Identifying patients with and without sepsis at baseline was an important first step in this study. Thompson and colleagues used a sepsis diagnosis based on prospective clinical screening of patients by research co-ordinators, according to the 1992 sepsis definitions. Interestingly, 10.6% of the patients in the non-sepsis group had a non-operative APACHE III diagnosis of sepsis. The authors note that these patients may not have satisfied the clinical criteria for sepsis (as identified by research coordinators). To address this diagnostic uncertainty, the authors assessed robustness of their findings to different definitions of sepsis, reassuringly demonstrating no difference. Other studies used different methods of identifying sepsis, including claims-based definitions, ICD-9 codes and APACHE III codes [5, 10, 11]. These differences highlight a particular challenge in critical care studies in relation to dichotomising sepsis versus non-sepsis populations.

Using the defined baseline variables, Thompson and colleagues matched sepsis and non-sepsis patients using the 1:1 greedy matching method, which selects a sepsis patient at random and matches them to a non-sepsis patient whose propensity score is closest. The process was repeated until the list of sepsis patients able to be matched was exhausted, leaving 11% of the sepsis patients remaining unmatched. While this is common in propensity-matched cohorts, a potential limitation is that the sepsis-attributable risk is prone to bias if the control population chosen is not similar to the entire sepsis cohort. The unmatched sepsis patients in this study had a higher APACHE II score, heart rate, lactate, creatinine and renal SOFA score, and a lower mean arterial pressure than the matched cases, indicating they had higher illness severity. Therefore, reported differences in mortality, costs and HRQoL may not represent the entire sepsis cohort, in particular the sickest patients. External generalisability to all ICU populations might also be limited by uncertainty about patients who were not enrolled in CHEST (and therefore included in this study), who might also have been systematically different.

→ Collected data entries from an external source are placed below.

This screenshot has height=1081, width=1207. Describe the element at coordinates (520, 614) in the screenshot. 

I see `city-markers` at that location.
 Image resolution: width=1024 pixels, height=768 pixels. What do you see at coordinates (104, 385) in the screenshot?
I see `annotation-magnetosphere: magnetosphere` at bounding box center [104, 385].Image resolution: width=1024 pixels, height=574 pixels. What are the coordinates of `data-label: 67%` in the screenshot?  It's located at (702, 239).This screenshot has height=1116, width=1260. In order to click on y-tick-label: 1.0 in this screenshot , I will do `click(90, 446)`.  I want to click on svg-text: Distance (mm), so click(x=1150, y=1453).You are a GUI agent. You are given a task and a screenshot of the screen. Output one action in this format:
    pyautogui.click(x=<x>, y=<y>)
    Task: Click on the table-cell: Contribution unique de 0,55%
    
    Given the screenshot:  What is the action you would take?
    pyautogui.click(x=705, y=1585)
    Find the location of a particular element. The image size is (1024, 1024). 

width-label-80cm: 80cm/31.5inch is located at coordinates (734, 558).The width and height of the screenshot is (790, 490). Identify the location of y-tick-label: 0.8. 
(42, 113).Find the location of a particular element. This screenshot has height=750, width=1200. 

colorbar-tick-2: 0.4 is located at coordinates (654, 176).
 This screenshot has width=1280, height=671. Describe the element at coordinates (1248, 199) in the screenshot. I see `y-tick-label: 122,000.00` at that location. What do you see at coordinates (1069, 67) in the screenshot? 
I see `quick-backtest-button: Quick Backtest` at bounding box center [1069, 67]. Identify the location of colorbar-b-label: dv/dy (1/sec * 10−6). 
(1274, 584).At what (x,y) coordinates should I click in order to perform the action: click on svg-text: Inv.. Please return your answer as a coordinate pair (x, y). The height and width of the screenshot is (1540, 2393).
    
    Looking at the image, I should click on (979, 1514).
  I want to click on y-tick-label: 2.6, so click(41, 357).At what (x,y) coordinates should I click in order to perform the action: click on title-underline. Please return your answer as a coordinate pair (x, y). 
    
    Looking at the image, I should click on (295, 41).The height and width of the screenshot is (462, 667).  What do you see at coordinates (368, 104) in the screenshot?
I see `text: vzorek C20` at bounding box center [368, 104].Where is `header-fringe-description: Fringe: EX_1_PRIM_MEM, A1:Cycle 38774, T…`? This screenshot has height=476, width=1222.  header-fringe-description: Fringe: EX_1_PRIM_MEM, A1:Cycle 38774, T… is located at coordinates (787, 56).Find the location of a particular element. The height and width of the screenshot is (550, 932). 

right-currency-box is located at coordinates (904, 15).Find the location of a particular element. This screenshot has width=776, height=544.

Long-term mortality and HRQoL following sepsis have been reported in several clinical trials and cohort studies. In a recent systematic review, mortality after hospital discharge was consistently increased 1 year after sepsis compared to non-sepsis controls, and HRQoL, measured with both the EQ5D and the SF-36 was reduced [2]. Baseline health status is an important determinant of post-ICU recovery, and the systematic review noted that HRQoL was often reduced in sepsis patients prior to ICU admission [2, 12]. In Thomson and colleagues’ study, the EQ5D at 6-month follow-up was not different between sepsis and non-sepsis groups. Although this may be a true measure of effect, it may have been influenced by pre-illness health that was not available for adjustment. The direction of the effect that this unmeasured confounder might have on the between-group differences is uncertain.

Despite the potential limitations highlighted, this study used high-quality complete data from a clearly defined population, and applied detailed comprehensive transparent analyses. As such, it is important because it challenges the emerging view that long-term outcomes for sepsis patients are worse than for other non-sepsis critically ill patients in terms of survival, HRQoL and healthcare utilisation. Whether the poor long-term health experienced by ICU patients is ‘generic’ to critical illness as opposed to sepsis patients being somehow ‘special’ is fundamental to directing our future research efforts and defining care pathways to support recovery.